Work to complete> Every line of the entries that holds the word "computer" is to be copied.

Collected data
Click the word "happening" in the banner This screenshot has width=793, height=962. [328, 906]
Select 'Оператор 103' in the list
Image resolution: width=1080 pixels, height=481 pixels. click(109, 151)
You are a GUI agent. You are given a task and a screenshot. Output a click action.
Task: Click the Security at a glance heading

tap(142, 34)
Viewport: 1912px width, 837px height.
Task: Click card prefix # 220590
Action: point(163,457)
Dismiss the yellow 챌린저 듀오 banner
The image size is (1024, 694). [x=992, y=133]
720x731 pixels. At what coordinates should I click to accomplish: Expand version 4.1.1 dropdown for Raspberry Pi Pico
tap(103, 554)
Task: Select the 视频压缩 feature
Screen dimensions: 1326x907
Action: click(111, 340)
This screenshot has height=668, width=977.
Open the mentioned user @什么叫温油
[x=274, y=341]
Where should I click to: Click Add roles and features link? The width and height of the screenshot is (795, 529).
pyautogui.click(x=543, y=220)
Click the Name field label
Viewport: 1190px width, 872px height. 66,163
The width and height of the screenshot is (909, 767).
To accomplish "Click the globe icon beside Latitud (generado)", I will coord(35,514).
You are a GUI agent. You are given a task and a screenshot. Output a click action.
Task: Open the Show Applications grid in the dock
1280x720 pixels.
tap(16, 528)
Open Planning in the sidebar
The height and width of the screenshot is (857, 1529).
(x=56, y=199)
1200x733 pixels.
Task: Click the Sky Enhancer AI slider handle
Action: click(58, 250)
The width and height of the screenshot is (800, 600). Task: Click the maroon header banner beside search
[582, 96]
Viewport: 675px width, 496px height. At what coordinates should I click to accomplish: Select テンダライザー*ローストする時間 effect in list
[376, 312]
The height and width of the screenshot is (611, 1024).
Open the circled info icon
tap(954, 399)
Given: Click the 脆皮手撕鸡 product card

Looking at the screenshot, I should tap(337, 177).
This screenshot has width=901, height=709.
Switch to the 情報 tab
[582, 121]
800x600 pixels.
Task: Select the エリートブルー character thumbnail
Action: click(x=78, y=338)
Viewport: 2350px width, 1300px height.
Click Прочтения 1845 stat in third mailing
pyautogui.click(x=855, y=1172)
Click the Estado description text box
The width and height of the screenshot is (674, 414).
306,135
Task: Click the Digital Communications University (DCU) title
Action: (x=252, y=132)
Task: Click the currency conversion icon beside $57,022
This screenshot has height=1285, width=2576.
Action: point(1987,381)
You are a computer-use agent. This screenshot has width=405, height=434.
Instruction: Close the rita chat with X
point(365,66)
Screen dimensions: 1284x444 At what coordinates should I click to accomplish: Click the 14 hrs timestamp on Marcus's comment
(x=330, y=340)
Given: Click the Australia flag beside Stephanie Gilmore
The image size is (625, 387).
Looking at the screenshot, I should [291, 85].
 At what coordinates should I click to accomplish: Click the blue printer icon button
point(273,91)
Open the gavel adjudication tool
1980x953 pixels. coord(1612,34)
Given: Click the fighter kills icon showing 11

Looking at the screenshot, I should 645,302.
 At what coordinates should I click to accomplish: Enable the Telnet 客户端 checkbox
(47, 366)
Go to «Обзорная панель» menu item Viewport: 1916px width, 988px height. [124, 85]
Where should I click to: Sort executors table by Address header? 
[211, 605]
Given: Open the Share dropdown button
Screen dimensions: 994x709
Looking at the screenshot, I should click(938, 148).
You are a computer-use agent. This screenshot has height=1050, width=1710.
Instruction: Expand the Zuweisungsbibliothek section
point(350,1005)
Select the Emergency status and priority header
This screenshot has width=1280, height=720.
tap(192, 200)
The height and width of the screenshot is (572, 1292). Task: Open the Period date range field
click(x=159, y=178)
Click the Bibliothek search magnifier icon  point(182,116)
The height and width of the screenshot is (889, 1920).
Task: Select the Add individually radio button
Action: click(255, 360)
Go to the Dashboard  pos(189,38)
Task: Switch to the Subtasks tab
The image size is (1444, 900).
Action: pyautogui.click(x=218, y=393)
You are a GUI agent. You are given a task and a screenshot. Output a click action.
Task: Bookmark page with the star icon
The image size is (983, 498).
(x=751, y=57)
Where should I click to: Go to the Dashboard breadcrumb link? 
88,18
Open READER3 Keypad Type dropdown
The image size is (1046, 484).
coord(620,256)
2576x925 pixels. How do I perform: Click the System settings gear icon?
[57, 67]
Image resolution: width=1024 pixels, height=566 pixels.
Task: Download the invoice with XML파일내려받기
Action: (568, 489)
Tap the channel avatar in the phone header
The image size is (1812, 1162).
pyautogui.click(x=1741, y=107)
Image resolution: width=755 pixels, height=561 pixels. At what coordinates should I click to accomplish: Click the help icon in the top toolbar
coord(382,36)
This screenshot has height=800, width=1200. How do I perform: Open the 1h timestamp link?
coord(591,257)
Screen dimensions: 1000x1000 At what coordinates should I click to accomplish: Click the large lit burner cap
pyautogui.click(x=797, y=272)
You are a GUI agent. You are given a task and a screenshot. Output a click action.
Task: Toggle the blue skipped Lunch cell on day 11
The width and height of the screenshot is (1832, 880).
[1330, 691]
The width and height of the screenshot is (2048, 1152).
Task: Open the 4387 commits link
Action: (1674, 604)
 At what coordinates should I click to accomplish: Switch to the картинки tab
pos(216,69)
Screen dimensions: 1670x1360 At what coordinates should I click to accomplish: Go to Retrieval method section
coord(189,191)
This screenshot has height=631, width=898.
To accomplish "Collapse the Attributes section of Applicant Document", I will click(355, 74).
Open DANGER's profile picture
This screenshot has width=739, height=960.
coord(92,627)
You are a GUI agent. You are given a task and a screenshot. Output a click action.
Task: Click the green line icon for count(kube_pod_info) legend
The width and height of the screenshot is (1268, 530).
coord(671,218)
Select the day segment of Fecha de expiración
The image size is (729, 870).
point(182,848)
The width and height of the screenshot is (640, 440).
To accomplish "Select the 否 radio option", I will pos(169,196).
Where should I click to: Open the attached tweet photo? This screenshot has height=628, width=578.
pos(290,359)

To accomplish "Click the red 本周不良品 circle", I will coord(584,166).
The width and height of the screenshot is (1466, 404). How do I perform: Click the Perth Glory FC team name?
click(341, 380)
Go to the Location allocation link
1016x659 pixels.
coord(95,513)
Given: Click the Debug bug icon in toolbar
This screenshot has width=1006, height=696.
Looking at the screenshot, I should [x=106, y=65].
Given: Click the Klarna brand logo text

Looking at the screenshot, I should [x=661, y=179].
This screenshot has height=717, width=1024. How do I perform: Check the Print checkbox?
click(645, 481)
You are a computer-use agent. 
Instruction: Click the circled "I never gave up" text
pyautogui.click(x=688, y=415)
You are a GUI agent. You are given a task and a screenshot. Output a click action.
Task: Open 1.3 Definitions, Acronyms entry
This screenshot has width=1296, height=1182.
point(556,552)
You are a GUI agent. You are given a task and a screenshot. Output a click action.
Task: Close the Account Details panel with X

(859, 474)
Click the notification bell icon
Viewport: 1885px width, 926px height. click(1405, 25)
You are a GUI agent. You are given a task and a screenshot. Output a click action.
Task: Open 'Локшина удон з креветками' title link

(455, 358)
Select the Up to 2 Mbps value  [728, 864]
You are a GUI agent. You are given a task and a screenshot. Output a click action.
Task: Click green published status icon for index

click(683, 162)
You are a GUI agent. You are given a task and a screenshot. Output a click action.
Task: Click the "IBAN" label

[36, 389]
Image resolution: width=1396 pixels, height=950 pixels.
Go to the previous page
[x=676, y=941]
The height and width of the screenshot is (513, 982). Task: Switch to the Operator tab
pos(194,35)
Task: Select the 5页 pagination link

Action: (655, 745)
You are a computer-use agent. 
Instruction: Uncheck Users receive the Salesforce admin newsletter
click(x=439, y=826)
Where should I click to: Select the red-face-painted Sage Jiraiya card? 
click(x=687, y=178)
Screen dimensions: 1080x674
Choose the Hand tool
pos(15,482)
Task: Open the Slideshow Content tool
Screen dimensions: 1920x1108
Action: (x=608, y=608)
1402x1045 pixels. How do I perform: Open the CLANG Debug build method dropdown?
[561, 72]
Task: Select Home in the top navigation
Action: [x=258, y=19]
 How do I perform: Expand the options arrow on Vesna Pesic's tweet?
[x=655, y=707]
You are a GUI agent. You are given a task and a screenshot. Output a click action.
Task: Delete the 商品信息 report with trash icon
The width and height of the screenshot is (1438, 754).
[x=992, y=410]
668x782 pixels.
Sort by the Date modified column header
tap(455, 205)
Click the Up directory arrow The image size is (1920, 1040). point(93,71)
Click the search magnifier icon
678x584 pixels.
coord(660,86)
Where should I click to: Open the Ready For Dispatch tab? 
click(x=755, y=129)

Response to the task>
You are a computer-use agent. This screenshot has width=405, height=434.
You are a computer-use agent. This screenshot has height=1050, width=1710.
You are a computer-use agent. 
You are a computer-use agent. 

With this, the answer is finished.